__Kutipan Sumber__:
⁂

Bolehkah Guru Ngaji Menerima Upah?
Ungkapan “pahlawan tanpa tanda
jasa” kerap disematkan kepada sosok guru di Indonesia. Julukan ini terasa
sangat tepat mengingat peran besar guru dalam mencerdaskan generasi bangsa.
Ilmu yang mereka berikan bersifat abstrak, tak berbentuk benda. Namun pengaruhnya
begitu mendalam, sehingga gelar tersebut menjadi simbol penghargaan atas
pengabdian mereka.
Guru adalah sosok yang amat berjasa
dalam kehidupan setiap orang. Kedudukannya sering disejajarkan dengan orang tua
yang melahirkan dan membesarkan kita. Bahkan sebagian ulama berpendapat,
derajat guru bisa lebih tinggi dari orang tua. Sebab, orang tua adalah abul
jasad (orang tua jasmani), sedangkan guru adalah abur ruh (orang tua rohani).
Dan karena urusan jiwa jauh lebih utama daripada urusan fisik, jiwa akan kekal
hingga akhirat kelak. Maka kedudukan guru menjadi sangat mulia.
Meski demikian, kemuliaan itu
diiringi dengan amanah besar: menyebarkan ilmu yang dimiliki. Menyampaikan ilmu
kepada umat adalah kewajiban, sedangkan menahannya dan enggan mengajarkannya
termasuk perbuatan tercela.

⁂

__Bahan Tersedia__:

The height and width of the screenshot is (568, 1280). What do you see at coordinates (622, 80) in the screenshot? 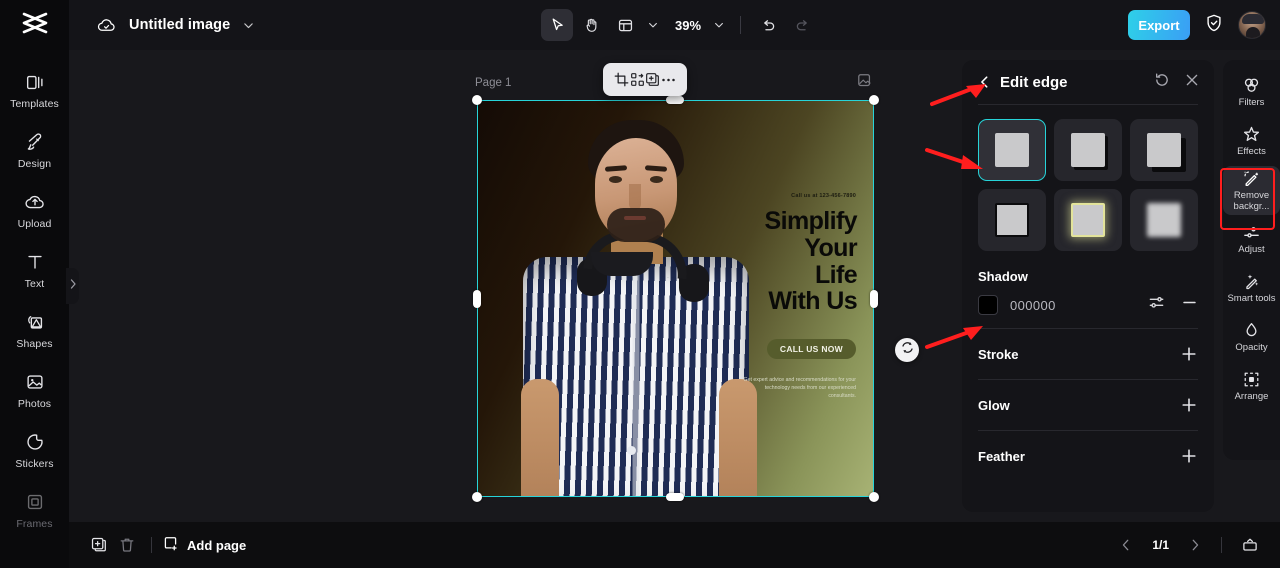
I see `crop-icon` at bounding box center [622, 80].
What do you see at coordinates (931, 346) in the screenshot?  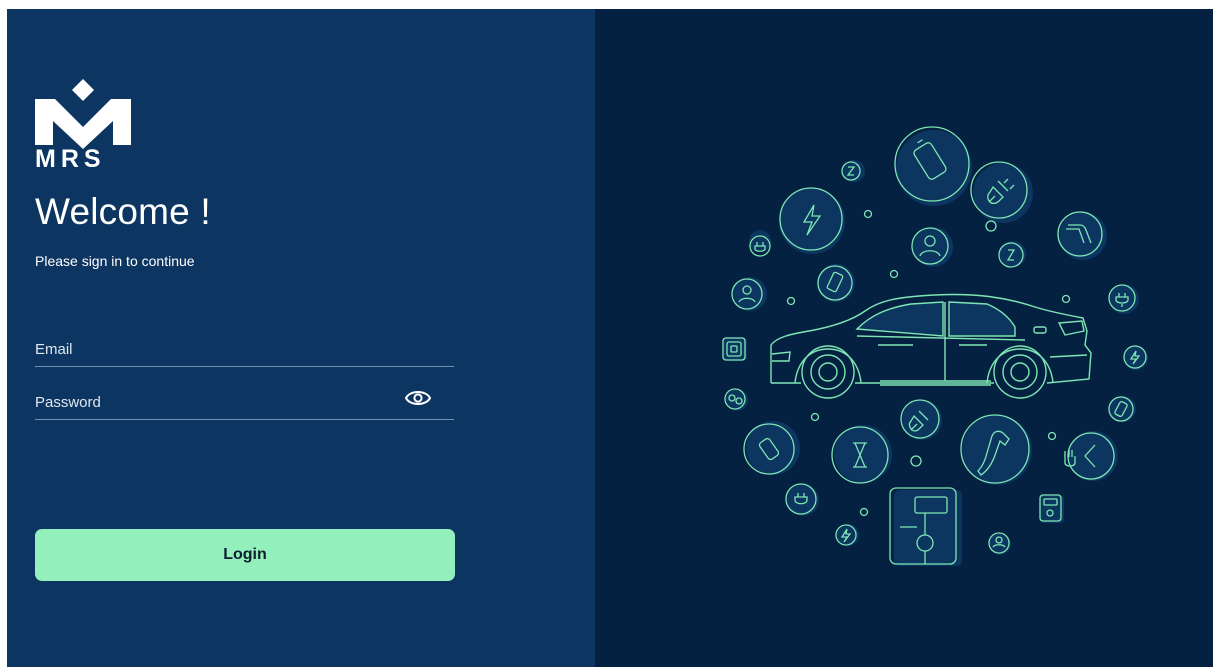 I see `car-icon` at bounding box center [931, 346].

⁂

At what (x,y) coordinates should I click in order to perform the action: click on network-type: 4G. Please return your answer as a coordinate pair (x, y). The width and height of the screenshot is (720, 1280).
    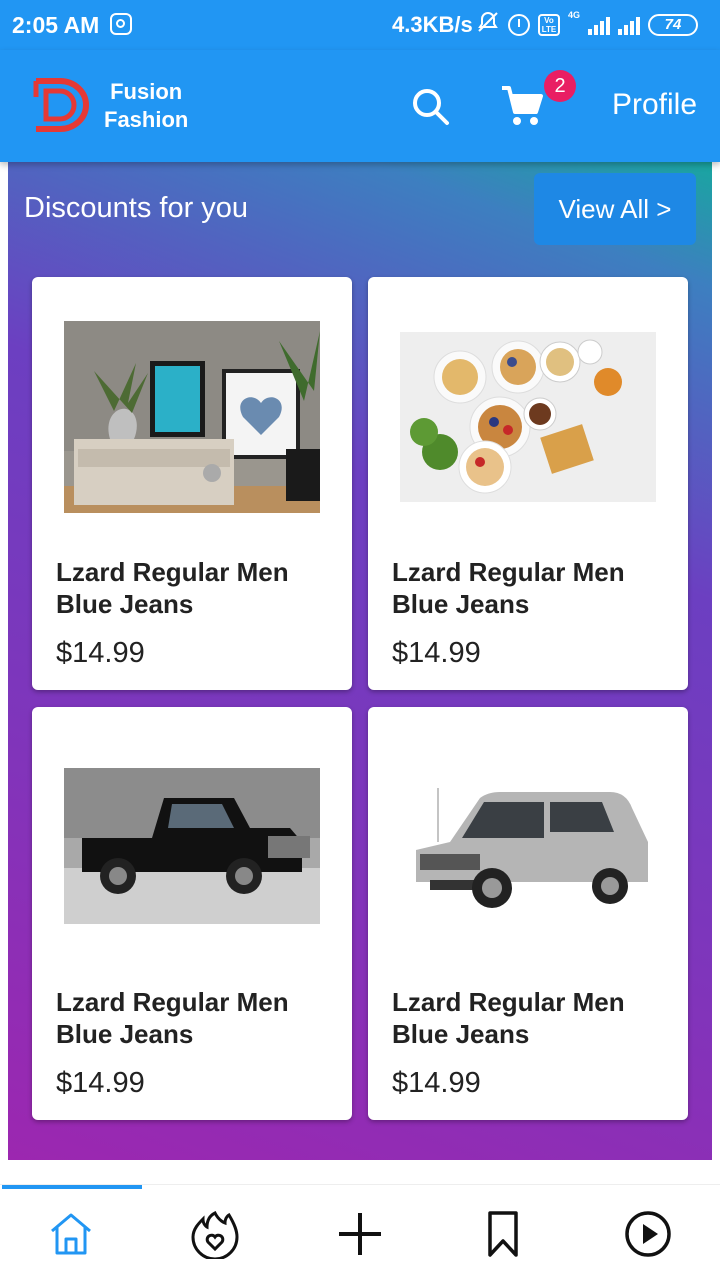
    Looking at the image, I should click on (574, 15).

⁂

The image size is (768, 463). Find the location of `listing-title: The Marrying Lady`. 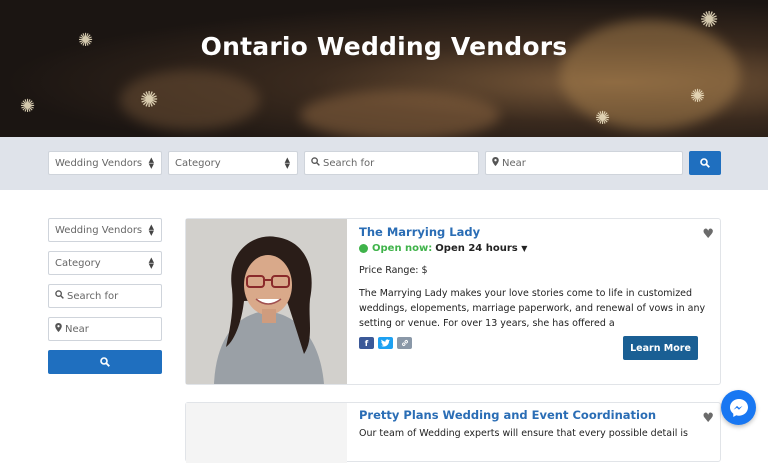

⁂

__Butir Tugas A__: Menurut kutipan tentang upah guru ngaji, apa alasan sebagian ulama menilai derajat guru bisa lebih tinggi dari orang tua?
__Butir Tugas B__: Berikan lanjutan kutipan tentang upah guru ngaji, dimulai setelah kalimat terakhirnya.
Baris-baris data merupakan bahan tersendiri yang tidak berkaitan dengan kutipan sumber.

__Hasil Latihan A__: Karena orang tua adalah abul jasad (orang tua jasmani), sedangkan guru adalah abur ruh (orang tua rohani).

__Hasil Latihan B__:
Sebagaimana dikutip dari NU Online,
Rasulullah saw menegaskan larangan keras bagi orang berilmu yang menyembunyikan
ilmunya. Beliau memperingatkan bahwa siapa saja yang enggan membagikan ilmu
akan mendapatkan ancaman siksaan berat di neraka.
مَنْ سُئِلَ عَنْ عِلْمٍ
فَكَتَمَهُ أُلْجِمَ يَوْمَ الْقِيَامَةِ بِلِجَامٍ مِنْ نَارٍ
Artinya, “Barang siapa yang ditanya
tentang suatu ilmu tetapi ia menymbunyikannya, maka ia akan dikekang kelak di
hari kiamat dengan kekang dari api neraka.” (HR Ibnu Majah)
Jika menyebarkan ilmu merupakan
sebuah kewajiban, lantas bagaimana hukumnya jika seorang guru ngaji menuntut
atau menerima bayaran dari kegiatan mengajar yang ia lakukan? Berkaitan dengan
hal tersebut, Allah berfirman dalam Al-Qur’an Surat Al-Baqarah ayat 159:
إِنَّ الَّذِينَ يَكْتُمُونَ
مَا أَنْزَلْنَا مِنَ الْبَيِّنَاتِ وَالْهُدَى مِنْ بَعْدِ مَا بَيَّنَّاهُ لِلنَّاسِ
فِي الْكِتَابِ أُولَئِكَ يَلْعَنُهُمُ اللَّهُ وَيَلْعَنُهُمُ اللَّاعِنُونَ
Artinya, “Sesungguhnya orang-orang
yang menyembunyikan apa yang telah Kami turunkan berupa keterangan-keterangan
(yang jelas) dan petunjuk, setelah Kami menerangkannya kepada manusia dalam
al-Kitab, mereka itu dilaknati Allah dan dilaknati (pula) oleh semua (makhluk)
yang dapat melaknati.”
Menurut penjelasan Ibnu Abbas ra.,
sebagaimana dikutip oleh Imam al-Suyuthi, turunnya ayat tersebut berawal dari
sikap sebagian orang Yahudi yang enggan menjawab pertanyaan para sahabat Nabi
mengenai isi Kitab Taurat. Mereka memilih menyembunyikan kebenaran yang termuat
di dalamnya, khususnya informasi tentang Nabi Muhammad saw. Sebagai bentuk
teguran atas pengkhianatan terhadap amanah ilmu itu, Allah Swt. kemudian
menurunkan ayat ini. (Al-Suyuthi, Al-Durr al-Mantsur, [Beirut: Darul Fikr,
t.th], juz 1, hlm. 161).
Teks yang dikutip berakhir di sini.